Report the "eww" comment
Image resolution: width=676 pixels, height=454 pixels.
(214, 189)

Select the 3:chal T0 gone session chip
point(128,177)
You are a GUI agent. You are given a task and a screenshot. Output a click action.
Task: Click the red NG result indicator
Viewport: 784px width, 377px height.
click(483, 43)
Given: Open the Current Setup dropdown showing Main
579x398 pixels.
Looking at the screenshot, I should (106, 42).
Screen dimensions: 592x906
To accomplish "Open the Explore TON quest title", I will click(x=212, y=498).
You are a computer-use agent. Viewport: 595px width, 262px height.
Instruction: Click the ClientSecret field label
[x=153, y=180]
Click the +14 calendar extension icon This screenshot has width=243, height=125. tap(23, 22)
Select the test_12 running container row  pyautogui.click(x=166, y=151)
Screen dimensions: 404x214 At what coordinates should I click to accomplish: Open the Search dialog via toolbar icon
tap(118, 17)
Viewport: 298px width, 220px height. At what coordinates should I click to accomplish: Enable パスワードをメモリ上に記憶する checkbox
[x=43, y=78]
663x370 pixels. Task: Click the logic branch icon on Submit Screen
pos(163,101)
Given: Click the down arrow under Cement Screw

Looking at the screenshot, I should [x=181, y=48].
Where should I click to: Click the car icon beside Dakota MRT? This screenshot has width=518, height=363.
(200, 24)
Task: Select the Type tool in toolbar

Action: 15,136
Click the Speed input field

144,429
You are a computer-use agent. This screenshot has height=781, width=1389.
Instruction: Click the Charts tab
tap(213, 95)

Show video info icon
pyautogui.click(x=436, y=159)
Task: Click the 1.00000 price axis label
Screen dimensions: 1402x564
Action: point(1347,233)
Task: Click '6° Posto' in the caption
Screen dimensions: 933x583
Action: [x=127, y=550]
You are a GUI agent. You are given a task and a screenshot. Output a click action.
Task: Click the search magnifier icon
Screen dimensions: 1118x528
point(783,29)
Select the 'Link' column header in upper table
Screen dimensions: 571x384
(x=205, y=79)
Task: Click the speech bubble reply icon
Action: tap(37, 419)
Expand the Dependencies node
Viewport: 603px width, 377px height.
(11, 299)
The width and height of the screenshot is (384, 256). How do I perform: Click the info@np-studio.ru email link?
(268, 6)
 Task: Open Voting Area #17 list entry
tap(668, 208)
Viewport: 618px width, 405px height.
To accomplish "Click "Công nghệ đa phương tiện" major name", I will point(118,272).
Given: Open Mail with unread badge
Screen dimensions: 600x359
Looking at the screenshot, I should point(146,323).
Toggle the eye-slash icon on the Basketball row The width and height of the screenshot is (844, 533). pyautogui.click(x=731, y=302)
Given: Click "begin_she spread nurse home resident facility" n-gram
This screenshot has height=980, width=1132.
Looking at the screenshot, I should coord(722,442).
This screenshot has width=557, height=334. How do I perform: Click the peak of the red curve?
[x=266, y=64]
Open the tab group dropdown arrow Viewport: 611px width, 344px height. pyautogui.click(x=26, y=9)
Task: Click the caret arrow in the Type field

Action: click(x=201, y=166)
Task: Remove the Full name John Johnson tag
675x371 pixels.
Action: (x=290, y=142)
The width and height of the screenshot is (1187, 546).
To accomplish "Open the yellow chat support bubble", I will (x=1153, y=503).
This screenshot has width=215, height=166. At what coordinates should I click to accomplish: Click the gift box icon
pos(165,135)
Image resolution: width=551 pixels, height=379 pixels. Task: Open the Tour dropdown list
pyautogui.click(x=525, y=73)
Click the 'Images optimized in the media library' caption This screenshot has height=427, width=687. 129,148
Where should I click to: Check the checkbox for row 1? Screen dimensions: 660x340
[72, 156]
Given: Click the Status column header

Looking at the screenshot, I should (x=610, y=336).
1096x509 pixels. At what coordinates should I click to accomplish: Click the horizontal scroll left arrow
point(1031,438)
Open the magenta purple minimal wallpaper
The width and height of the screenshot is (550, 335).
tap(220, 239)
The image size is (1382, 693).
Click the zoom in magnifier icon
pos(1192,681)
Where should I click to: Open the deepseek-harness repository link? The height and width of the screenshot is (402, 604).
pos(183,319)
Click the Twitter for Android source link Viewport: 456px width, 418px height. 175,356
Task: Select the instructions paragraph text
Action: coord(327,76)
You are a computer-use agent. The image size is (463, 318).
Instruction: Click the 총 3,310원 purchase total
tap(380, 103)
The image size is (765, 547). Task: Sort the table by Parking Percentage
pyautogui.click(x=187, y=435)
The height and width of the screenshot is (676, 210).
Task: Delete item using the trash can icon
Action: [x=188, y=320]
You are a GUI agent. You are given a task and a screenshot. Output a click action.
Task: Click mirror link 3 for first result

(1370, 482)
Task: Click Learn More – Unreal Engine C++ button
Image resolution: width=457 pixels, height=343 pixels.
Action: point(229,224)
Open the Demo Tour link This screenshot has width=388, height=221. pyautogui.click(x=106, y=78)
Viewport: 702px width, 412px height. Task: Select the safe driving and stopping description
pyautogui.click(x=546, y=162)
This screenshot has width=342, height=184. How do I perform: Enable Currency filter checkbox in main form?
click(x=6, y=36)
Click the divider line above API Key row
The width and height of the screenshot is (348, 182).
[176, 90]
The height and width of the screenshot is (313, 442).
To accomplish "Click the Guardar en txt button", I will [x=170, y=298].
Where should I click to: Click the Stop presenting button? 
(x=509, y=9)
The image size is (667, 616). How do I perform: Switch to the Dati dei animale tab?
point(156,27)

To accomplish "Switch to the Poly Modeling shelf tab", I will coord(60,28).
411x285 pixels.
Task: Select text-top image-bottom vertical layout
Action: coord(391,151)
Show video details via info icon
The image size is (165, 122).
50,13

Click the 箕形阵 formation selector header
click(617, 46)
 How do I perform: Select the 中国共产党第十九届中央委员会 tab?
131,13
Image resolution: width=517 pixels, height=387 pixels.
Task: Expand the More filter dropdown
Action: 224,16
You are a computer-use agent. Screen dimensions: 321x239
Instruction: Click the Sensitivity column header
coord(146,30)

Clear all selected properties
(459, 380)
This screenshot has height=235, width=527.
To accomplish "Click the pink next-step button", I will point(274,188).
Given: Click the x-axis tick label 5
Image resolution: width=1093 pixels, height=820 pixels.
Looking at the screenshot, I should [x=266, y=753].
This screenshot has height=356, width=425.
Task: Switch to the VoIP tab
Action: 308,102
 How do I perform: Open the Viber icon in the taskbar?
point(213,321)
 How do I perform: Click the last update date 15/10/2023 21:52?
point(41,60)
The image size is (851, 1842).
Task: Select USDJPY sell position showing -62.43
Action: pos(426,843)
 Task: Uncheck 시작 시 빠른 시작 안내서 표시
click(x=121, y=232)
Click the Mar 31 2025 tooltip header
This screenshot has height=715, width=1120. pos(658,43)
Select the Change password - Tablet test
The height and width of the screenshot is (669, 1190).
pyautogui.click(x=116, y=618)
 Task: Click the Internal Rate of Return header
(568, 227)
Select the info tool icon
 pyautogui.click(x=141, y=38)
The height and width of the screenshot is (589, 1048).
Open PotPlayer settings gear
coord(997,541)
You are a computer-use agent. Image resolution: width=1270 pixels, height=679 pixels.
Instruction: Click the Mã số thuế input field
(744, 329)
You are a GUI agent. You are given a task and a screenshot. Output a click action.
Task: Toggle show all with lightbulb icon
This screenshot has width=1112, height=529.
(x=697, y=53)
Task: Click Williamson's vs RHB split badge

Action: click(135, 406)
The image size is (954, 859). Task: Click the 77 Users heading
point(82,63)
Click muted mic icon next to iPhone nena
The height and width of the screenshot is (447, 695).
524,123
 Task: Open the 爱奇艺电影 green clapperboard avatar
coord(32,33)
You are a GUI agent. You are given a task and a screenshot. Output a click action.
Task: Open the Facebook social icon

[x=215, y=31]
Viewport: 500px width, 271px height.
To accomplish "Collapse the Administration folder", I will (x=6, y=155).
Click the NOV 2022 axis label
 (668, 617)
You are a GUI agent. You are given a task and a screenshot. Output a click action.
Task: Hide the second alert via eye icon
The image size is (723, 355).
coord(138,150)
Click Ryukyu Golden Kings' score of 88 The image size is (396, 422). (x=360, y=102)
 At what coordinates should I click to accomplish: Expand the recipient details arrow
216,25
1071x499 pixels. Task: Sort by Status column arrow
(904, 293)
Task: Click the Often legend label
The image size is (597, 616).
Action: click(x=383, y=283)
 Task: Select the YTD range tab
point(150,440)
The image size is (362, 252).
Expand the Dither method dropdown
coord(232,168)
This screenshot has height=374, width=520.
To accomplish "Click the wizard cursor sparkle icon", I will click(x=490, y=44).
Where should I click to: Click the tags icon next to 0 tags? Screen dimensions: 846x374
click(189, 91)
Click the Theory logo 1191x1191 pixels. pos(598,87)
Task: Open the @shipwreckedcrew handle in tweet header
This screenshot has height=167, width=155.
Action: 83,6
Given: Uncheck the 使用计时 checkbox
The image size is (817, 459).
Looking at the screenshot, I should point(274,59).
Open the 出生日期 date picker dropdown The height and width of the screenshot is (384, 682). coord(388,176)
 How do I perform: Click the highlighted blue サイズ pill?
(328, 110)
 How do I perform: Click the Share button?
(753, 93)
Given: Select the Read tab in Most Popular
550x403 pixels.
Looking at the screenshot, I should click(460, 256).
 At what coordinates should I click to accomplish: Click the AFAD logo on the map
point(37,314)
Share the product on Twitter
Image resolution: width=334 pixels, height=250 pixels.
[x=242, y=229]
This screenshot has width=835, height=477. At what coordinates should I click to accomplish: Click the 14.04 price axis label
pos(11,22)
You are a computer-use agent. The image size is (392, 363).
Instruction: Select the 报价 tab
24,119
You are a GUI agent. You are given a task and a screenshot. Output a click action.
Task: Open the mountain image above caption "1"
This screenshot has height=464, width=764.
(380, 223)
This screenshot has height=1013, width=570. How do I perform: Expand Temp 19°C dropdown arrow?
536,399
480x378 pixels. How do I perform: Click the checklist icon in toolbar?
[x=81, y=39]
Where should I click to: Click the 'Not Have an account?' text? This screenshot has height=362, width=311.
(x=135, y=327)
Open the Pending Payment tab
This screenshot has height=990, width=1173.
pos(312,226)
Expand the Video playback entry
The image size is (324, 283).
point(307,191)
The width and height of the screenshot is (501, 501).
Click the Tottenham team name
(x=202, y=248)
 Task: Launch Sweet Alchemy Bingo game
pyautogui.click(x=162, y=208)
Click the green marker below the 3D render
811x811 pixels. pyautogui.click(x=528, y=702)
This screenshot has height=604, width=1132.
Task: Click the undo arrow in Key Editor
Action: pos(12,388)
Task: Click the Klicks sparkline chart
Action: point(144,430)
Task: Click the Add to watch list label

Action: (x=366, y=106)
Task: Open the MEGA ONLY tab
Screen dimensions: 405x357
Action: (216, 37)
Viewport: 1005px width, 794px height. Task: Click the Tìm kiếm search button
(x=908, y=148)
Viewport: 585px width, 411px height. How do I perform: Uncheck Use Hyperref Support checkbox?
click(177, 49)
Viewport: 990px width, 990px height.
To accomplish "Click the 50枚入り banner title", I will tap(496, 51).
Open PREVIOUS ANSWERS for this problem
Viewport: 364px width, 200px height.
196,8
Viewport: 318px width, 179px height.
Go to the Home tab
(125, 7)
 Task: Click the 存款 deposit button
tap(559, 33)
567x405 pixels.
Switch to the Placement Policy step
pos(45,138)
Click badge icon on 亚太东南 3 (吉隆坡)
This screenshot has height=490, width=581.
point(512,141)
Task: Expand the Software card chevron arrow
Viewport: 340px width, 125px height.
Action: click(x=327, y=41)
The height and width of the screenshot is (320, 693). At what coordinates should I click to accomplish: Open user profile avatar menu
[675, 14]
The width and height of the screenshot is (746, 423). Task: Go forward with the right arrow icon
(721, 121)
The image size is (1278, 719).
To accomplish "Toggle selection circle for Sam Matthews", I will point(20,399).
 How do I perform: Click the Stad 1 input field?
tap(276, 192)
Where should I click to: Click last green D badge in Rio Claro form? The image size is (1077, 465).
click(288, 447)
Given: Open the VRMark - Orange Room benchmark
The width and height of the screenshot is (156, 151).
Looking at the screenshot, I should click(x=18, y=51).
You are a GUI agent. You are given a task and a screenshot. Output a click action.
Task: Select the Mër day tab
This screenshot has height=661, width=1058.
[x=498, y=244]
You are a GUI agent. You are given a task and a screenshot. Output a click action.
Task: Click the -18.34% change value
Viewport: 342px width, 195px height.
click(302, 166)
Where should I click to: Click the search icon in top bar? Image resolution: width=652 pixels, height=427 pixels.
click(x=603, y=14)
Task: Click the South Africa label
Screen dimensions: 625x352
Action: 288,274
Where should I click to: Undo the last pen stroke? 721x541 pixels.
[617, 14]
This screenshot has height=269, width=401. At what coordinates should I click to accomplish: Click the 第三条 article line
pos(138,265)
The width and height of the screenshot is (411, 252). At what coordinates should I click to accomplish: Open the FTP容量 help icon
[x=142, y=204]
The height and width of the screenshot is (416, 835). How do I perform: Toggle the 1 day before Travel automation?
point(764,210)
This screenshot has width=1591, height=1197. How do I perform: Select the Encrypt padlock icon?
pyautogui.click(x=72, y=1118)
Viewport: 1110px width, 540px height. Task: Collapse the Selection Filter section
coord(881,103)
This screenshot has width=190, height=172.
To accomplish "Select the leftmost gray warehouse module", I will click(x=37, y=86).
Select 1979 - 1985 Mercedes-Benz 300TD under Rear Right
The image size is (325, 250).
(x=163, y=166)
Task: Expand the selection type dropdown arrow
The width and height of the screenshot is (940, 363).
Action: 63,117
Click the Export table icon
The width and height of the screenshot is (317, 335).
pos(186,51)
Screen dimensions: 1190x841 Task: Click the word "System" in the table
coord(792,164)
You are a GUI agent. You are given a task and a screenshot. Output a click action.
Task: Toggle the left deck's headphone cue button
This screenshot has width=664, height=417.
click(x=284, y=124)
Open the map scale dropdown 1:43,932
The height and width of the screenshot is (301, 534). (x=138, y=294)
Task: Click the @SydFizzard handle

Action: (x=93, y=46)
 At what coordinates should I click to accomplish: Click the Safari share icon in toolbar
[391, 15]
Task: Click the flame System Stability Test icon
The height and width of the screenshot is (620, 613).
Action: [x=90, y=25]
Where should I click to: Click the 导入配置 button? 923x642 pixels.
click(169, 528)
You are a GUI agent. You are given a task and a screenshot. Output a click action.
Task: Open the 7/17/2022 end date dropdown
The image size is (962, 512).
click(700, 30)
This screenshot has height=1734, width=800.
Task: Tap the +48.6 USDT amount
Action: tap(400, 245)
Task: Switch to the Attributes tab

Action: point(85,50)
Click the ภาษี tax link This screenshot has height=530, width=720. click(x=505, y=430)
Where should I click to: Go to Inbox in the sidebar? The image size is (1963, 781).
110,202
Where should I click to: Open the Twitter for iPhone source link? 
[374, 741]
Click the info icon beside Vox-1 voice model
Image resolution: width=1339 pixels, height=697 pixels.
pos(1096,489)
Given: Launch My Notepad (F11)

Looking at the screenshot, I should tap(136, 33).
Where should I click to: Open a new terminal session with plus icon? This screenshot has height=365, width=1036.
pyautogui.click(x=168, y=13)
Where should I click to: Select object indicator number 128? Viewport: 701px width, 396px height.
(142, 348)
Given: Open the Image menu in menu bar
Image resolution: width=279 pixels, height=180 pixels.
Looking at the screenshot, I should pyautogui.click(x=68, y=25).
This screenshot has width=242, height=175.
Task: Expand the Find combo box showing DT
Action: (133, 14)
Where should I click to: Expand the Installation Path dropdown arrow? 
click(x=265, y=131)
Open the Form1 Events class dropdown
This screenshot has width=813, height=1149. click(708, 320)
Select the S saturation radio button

» TRY IT
From the entries, copy every line in which the word "above" occurs.

» COMPLETED EXERCISE
Click the divider line above API Key row
Task: Open the mountain image above caption "1"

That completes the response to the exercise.